# TASK DIRECTIONS
Write out again, exactly, the lines below starting at the one with "tests_deutsch_spanisch.tar.bz2 (216, 1460)" and ending at the one with "Miscellaneous Stuff (229, 2497)".

-------------------------

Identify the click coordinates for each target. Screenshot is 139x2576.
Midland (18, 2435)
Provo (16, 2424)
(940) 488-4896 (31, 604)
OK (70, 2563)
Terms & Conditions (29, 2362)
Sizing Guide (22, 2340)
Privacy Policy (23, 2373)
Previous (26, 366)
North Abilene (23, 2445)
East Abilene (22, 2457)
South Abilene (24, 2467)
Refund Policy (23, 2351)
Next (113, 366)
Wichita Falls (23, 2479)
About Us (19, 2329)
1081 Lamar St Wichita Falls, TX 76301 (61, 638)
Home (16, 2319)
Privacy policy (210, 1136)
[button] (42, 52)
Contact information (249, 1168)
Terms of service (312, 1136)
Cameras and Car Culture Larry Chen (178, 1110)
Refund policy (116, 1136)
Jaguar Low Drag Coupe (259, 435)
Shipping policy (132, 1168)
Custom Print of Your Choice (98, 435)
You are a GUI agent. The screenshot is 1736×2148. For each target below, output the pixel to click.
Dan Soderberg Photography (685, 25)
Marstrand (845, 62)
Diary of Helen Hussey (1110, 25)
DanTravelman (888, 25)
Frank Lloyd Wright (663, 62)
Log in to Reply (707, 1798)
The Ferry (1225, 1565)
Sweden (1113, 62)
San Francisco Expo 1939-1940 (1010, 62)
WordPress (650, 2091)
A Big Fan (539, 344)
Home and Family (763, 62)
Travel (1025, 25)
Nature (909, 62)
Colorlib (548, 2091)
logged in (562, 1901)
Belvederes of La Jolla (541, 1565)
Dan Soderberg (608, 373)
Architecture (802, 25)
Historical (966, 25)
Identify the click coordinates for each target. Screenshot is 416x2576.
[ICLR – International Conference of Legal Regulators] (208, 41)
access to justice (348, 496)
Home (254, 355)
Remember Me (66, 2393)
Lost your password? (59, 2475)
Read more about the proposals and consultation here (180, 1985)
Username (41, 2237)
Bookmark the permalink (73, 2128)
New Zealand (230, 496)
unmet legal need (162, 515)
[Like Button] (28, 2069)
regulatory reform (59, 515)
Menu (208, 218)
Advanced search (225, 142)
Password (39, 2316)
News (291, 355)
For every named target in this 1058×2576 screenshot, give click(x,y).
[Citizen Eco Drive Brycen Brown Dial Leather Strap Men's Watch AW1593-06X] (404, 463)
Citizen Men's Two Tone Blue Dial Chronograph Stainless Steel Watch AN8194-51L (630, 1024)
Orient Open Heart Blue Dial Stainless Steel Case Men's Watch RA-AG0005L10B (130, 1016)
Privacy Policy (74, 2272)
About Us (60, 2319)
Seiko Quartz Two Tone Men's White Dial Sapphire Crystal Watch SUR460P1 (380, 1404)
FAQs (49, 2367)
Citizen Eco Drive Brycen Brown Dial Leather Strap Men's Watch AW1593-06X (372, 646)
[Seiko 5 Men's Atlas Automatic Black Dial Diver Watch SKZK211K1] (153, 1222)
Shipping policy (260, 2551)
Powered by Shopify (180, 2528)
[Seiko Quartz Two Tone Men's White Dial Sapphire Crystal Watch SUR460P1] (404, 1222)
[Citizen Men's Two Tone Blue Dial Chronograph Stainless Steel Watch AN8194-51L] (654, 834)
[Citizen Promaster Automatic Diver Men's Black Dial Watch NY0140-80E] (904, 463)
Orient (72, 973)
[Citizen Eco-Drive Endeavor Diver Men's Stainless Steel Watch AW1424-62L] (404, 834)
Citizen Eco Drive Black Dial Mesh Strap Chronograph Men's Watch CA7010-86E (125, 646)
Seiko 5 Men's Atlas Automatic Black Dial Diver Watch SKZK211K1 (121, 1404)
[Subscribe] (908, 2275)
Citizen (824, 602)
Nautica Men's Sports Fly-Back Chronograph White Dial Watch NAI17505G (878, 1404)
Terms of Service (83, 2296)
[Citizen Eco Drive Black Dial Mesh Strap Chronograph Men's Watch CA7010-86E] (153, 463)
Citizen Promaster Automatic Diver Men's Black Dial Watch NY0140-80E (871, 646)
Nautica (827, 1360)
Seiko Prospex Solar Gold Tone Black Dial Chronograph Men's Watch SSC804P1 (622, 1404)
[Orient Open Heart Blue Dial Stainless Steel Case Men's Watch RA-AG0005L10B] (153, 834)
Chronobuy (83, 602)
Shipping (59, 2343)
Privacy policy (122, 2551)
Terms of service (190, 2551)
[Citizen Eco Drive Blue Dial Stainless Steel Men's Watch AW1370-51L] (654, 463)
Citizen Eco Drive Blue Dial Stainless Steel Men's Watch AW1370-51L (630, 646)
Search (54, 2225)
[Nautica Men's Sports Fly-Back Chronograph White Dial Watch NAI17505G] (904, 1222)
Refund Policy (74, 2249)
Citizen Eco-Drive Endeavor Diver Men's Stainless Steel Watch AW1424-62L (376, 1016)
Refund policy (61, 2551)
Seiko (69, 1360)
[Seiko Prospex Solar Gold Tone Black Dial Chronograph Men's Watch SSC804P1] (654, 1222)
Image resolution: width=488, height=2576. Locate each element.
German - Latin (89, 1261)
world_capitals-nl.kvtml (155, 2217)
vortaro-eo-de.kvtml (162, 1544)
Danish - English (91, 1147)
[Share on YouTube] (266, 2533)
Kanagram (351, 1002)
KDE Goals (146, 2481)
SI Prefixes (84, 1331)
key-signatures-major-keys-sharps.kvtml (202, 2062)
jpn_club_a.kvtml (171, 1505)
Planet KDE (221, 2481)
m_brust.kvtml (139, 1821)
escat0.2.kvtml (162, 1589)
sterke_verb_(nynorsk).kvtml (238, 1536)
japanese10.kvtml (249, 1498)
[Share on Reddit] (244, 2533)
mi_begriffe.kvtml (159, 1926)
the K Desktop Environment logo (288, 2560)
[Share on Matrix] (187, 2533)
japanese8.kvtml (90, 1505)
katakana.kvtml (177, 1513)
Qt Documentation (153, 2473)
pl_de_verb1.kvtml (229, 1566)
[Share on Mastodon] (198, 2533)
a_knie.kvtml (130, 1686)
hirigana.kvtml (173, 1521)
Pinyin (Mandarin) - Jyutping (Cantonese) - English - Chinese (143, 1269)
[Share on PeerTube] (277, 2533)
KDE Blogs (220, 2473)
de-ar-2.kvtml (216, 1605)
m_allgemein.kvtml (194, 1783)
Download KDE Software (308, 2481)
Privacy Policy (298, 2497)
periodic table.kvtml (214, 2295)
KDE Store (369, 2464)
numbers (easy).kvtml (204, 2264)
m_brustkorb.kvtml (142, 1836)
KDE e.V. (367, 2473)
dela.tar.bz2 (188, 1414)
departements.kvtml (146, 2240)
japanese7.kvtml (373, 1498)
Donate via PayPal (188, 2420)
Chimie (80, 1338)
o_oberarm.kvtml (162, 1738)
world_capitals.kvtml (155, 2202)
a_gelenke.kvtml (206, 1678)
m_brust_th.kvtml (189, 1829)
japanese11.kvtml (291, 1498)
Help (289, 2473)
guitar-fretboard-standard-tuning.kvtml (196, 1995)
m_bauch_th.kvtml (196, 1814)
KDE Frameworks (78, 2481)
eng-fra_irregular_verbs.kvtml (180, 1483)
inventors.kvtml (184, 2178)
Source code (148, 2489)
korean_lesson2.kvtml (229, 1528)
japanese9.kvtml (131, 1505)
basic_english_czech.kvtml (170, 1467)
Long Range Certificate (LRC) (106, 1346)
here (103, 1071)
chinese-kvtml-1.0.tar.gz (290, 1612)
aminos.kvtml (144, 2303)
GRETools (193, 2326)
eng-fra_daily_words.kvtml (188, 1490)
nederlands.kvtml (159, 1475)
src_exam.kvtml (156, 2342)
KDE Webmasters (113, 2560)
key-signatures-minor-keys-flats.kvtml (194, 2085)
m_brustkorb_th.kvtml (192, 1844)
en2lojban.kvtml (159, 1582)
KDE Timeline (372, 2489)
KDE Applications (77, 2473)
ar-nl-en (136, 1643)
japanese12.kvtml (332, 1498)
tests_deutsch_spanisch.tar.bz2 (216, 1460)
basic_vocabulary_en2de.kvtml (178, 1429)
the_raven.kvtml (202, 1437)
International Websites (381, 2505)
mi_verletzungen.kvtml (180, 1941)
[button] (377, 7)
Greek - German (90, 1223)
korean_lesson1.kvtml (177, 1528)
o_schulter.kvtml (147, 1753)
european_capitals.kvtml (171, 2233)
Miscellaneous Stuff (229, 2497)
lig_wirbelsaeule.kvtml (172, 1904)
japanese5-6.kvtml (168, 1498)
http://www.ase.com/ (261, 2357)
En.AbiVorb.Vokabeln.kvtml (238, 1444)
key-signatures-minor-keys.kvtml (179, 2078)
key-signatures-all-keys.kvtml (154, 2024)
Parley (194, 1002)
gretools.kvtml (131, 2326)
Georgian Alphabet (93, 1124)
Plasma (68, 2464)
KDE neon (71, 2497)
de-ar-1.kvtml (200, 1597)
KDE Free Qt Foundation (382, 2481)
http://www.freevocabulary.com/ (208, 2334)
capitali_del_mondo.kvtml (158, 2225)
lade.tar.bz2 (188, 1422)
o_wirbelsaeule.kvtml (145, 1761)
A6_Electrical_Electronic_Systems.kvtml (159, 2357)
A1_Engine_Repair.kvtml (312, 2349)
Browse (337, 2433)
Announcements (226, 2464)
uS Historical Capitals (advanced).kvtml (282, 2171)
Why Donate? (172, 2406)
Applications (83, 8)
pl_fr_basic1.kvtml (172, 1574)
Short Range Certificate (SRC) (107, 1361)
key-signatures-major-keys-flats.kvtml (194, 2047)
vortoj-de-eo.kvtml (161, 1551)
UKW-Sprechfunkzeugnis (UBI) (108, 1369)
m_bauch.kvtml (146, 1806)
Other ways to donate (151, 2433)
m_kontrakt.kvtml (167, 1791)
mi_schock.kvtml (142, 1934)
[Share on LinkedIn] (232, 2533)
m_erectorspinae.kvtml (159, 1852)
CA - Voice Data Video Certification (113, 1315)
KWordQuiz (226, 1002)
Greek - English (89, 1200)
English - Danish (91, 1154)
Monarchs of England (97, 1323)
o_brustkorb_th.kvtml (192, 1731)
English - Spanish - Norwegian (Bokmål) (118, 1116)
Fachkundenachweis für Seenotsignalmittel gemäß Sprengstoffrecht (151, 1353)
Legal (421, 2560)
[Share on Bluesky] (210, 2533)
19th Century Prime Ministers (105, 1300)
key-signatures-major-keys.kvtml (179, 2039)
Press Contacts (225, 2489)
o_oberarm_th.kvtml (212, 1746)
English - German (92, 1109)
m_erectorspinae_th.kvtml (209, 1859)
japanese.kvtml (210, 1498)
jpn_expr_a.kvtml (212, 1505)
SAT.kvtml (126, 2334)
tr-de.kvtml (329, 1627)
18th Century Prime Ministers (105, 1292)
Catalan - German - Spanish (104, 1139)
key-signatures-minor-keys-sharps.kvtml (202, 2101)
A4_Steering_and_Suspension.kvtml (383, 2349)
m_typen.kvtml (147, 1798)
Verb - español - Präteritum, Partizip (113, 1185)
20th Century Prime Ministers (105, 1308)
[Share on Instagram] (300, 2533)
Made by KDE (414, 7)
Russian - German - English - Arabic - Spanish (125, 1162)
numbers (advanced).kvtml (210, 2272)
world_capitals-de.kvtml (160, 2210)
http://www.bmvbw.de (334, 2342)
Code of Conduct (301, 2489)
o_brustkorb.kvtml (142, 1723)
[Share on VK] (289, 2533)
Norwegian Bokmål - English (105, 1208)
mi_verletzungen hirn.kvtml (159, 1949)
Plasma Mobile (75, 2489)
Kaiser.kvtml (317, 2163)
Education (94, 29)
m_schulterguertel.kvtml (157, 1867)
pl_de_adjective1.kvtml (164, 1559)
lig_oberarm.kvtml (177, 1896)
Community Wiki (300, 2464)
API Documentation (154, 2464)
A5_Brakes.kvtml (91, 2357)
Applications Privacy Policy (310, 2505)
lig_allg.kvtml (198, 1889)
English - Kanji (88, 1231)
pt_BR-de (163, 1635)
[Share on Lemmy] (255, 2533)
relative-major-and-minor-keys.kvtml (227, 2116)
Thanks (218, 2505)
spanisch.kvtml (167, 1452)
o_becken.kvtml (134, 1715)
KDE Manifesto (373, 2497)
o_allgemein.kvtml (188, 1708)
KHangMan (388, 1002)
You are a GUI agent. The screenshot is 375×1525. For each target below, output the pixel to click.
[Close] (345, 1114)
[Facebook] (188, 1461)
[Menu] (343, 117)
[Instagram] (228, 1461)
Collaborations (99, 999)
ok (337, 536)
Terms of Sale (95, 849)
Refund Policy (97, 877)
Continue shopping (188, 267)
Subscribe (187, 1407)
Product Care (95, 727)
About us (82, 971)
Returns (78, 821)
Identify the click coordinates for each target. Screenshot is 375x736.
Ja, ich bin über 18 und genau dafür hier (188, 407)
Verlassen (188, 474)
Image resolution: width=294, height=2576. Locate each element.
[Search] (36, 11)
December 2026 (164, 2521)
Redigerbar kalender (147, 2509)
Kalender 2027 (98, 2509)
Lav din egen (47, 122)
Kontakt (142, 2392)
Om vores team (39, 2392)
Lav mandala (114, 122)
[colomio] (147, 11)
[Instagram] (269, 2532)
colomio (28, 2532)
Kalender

-------------------------

# ANSWER TO THE EXERCISE
tests_deutsch_spanisch.tar.bz2 (216, 1460)
basic_vocabulary_en2de.kvtml (178, 1429)
the_raven.kvtml (202, 1437)
International Websites (381, 2505)
mi_verletzungen.kvtml (180, 1941)
[button] (377, 7)
Greek - German (90, 1223)
korean_lesson1.kvtml (177, 1528)
o_schulter.kvtml (147, 1753)
european_capitals.kvtml (171, 2233)
Miscellaneous Stuff (229, 2497)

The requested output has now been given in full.